El presidente Cormack no movió un solo músculo. Cuando habló, su voz era llana; clara pero fría.

—Déjeme solo, por favor.

Odell se volvió y se marchó. Entró en el Centre Hall, cerró la puerta y se dirigió a la escalera. Detrás de él, oyó un solo grito, como el de un animal herido y presa de dolor mortal. Se estremeció y siguió andando.

Lepinsky, del Servicio Secreto, se encontraba en el fondo del salón, junto a una mesa contra la pared, y tenía el teléfono en la mano.

—Es la Primera Ministra británica, señor vicepresidente —dijo.

—Yo contestaré. Oiga, soy Michael Odell… Sí, Primera Ministra, acabo de decírselo… No, señora; ahora no puede recibir llamadas. Ninguna llamada.

Hubo una pausa en la línea.

—Lo comprendo —dijo entonces ella, a media voz—. ¿Tiene un lápiz y un papel a mano?

Odell hizo un ademán a Lepinsky, el cual le tendió su bloc. Odell escribió lo que le dictó ella.

El presidente Cormack recibió la hoja de papel a la hora en que los washingtonianos, ignorantes de lo que había sucedido, estaban preparando el desayuno.
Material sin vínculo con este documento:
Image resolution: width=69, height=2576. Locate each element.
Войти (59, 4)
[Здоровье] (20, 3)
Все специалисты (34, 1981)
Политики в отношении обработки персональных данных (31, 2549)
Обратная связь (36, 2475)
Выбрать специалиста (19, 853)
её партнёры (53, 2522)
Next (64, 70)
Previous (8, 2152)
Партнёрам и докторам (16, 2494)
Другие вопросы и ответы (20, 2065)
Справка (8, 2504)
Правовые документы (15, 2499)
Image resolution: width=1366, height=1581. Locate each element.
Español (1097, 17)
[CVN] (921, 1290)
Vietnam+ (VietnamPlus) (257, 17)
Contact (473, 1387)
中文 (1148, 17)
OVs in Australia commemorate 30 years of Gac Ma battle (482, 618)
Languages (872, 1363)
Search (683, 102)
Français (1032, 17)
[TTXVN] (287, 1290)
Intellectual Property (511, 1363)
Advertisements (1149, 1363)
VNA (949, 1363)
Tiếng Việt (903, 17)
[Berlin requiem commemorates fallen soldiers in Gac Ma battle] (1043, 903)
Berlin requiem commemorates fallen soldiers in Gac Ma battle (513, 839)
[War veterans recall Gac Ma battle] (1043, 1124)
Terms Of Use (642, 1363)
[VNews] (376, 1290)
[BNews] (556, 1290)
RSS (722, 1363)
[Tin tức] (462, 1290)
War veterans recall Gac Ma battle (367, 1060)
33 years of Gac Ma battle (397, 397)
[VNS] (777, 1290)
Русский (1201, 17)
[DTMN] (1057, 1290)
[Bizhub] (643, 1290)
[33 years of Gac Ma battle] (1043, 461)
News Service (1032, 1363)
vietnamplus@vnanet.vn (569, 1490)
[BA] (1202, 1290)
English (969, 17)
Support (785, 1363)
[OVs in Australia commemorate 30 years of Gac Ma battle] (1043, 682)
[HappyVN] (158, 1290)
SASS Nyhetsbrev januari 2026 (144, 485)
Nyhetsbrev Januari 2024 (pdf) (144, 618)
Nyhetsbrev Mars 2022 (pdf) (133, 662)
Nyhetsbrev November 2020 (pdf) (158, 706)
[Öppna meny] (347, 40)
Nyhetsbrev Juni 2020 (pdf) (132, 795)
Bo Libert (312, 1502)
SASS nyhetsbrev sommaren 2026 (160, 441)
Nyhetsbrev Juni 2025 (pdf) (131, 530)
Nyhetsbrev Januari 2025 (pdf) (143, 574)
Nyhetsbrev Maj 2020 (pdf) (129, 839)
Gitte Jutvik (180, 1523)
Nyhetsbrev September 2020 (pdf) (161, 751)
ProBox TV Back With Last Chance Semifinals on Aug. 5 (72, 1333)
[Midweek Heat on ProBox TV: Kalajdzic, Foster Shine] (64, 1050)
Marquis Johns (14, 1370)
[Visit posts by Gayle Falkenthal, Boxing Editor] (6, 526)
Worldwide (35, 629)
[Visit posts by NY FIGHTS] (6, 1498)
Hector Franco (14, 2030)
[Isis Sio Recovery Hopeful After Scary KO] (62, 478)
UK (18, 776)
Él permanecía todavía en su despacho, envuelto en una bata de seda, contemplando aturdido la mañana gris a través de las ventanas. Su esposa seguía durmiendo; más tarde se enteraría, cuando se despertase. Despidió al criado con un movimiento de cabeza y abrió la hoja doblada del bloc de Lepinsky.

Sólo decía: Samuel, XVIII, 33.

Al cabo de varios minutos, se levantó y se dirigió a la librería donde guardaba algunos libros personales, entre ellos la Biblia familiar que llevaba las firmas de su padre, de su abuelo y de su bisabuelo. Encontró el versículo hacia el final del Libro de Samuel.

«Turbóse entonces el rey, y subiendo a la estancia que había sobre la puerta, lloraba y decía: “¡Absalón, hijo mío! ¡Hijo mío! ¡Quién me diera que fuera yo el muerto en vez de ti! ¡Oh Absalón, hijo mío, hijo mío!”».